Ukraine has committed to preventing Russia’s use of digital assets for cross-border payments and sanctions, according to Vladyslav Vlasiuk, adviser to the president of Ukraine and commissioner for sanctions policy.
On December 26, the Ukrainian government announced “sanctions and other solutions” to prevent Russia from using digital assets for international payments, such as reported of local publication Ukrainska Pravda.
The announcement came –accidentally-a day after Russian Finance Minister Anton Siluanov said in an interview with the Russia 24 TV channel that Russian companies have started using BTC and other digital assets in international payments following legal changes that facilitated this use. Sanction avoidance.
“As part of the experimental regime, it is possible to use bitcoins that we had mined here in Russia (in foreign trade transactions),” said Siluanov. after to a December 26 Reuters report. “Such transactions have already happened. We believe that they should be further expanded and developed. I am confident that this will happen next year.”
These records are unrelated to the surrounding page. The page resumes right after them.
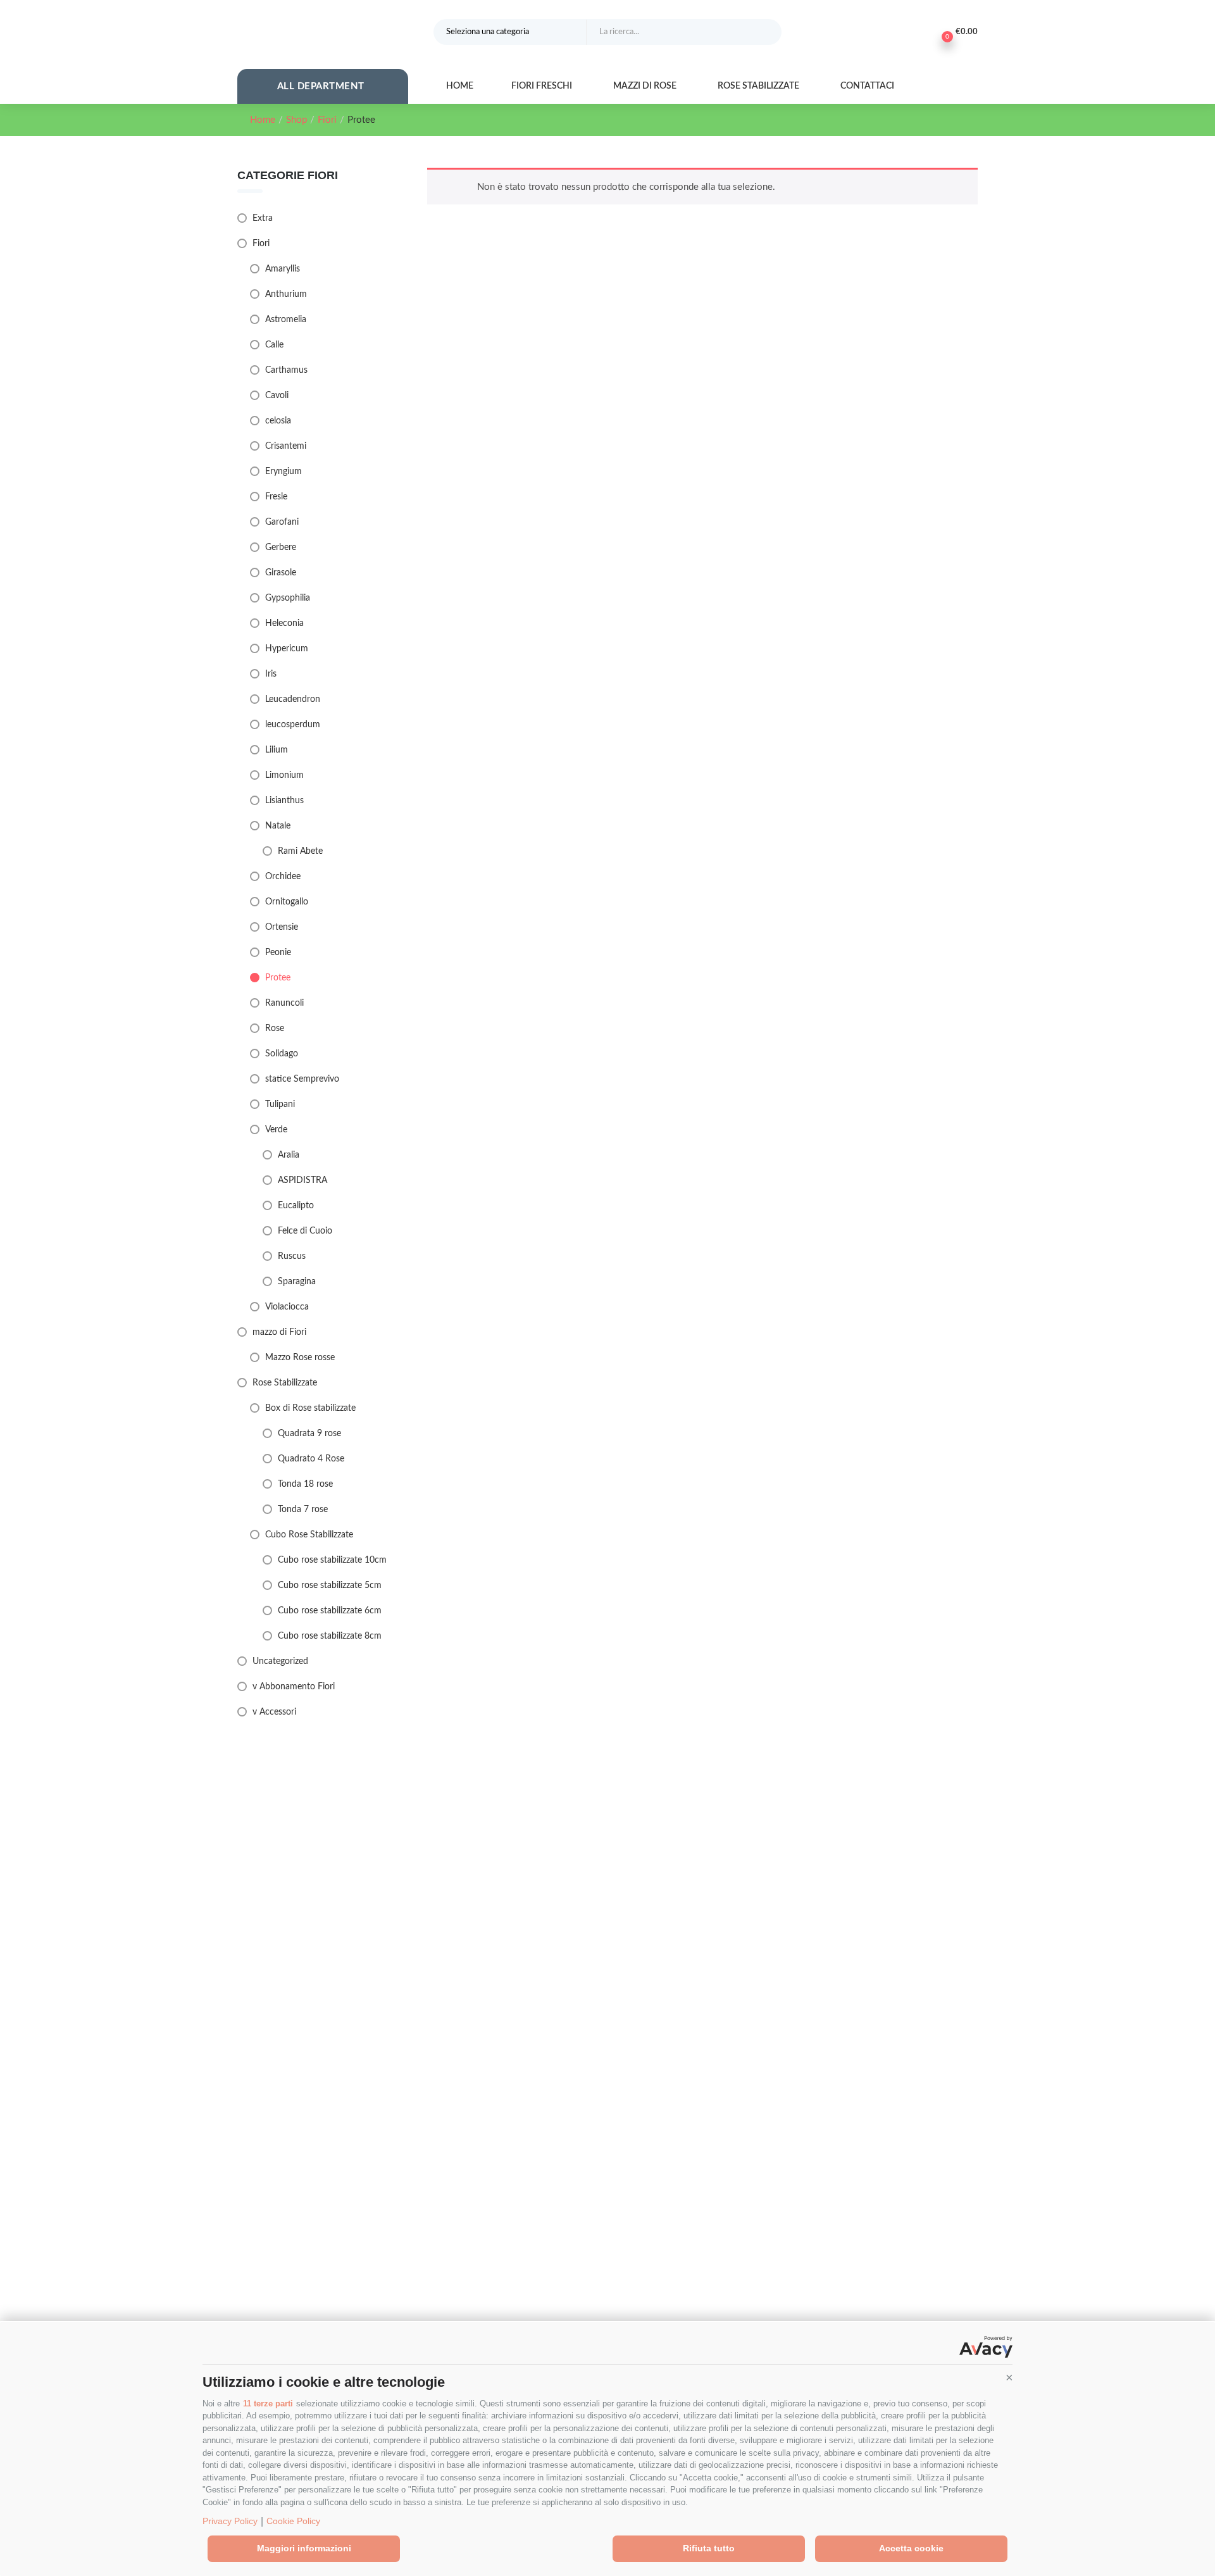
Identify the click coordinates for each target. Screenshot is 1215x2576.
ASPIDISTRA (302, 1180)
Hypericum (286, 648)
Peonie (278, 952)
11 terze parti (268, 2403)
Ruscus (292, 1256)
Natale (277, 826)
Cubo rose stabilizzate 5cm (330, 1585)
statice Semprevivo (302, 1079)
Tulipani (280, 1104)
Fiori (327, 120)
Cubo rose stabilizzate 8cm (330, 1636)
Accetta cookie (911, 2548)
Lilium (276, 750)
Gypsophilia (287, 598)
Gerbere (280, 547)
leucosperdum (292, 724)
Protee (277, 977)
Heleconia (284, 623)
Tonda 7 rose (303, 1509)
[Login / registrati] (918, 31)
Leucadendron (292, 699)
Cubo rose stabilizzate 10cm (332, 1560)
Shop (296, 120)
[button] (1009, 2377)
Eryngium (283, 471)
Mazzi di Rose (645, 86)
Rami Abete (300, 851)
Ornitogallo (286, 901)
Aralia (288, 1155)
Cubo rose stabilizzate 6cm (330, 1610)
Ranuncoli (284, 1003)
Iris (271, 674)
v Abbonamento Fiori (293, 1686)
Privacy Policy (230, 2521)
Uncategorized (280, 1661)
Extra (262, 218)
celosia (278, 420)
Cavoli (277, 395)
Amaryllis (282, 269)
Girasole (280, 572)
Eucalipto (296, 1205)
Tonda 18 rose (305, 1484)
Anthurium (286, 294)
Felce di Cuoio (305, 1231)
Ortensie (281, 927)
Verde (276, 1129)
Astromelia (285, 319)
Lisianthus (284, 800)
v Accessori (274, 1712)
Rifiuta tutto (709, 2548)
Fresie (276, 496)
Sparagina (297, 1281)
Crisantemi (285, 446)
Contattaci (868, 86)
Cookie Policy (293, 2521)
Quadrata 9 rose (309, 1433)
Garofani (282, 522)
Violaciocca (287, 1307)
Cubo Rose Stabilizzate (309, 1534)
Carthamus (286, 370)
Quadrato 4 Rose (311, 1458)
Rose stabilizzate (759, 86)
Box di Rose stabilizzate (310, 1408)
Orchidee (283, 876)
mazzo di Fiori (279, 1332)
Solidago (281, 1053)
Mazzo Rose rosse (300, 1357)
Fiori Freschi (542, 86)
Siluanov added that international payments and digital assets represent the future.
Russia and sanctions
After its illegal invasion of Ukraine in February 2022, Russia was hit with an unprecedented set of sanctions by the international community, which put the country under heavy economic pressure.
The sanctions ranged from freezing the assets of Russian state-linked individuals to the exclusion of major Russian banks – including Bank Otkritie, Novikombank, Promsvyazbank, Rossiya Bank, Sovcombank, VEB, and VTB – from the international financial messaging system, Society for Worldwide Interbank Financial Telecommunication (SWIFT).
Gross domestic product (GDP) of Russia 2022 and 2023 fell after the invasion. The country’s Ministry of Economy recently announced a positive forecast for 2024, which depends heavily on large-scale government spending on weapons production, lead some to forecast an impending economic disaster.
It is perhaps no surprise, then, that Russia has increasingly looked to alternative trade and financial routes – particularly to help it overcome its exile from the SWIFT payment system– and the pseudo-anonymity and supposed Decentralization of digital assets afford naturally appealed to the serious state.
The sanctioned Moscow-based digital asset exchange Garantex alone reports relieved Transfers of more than $20 billion in Tether-the ubiquitous US dollar-pegged stablecoin – since early 2022.
Ukraine’s answer
For its part, Ukraine was one of the first countries to raise concerns about such abuse of the digital asset space for sanction avoidance. Following the announcement of Russia’s latest legislative efforts to facilitate the payment of digital assets, Ukraine quickly countered with its own plans.
“Are we surprised at all? No, we were, without exaggeration, the first to draw the attention of our partners to such plans of the enemy back in the summer,” said Commissioner for Sanctions Policy Vlasiuk.
He added that “appropriate sanctions and other solutions to block the possibility of using unwanted cryptocurrency payments are already prepared.”
Vlasiuk did not elaborate on what form the proposed “sanctions and solutions” would take, but it is likely that facilitators of payments, such as wallet providers and digital asset exchanges, will be a priority.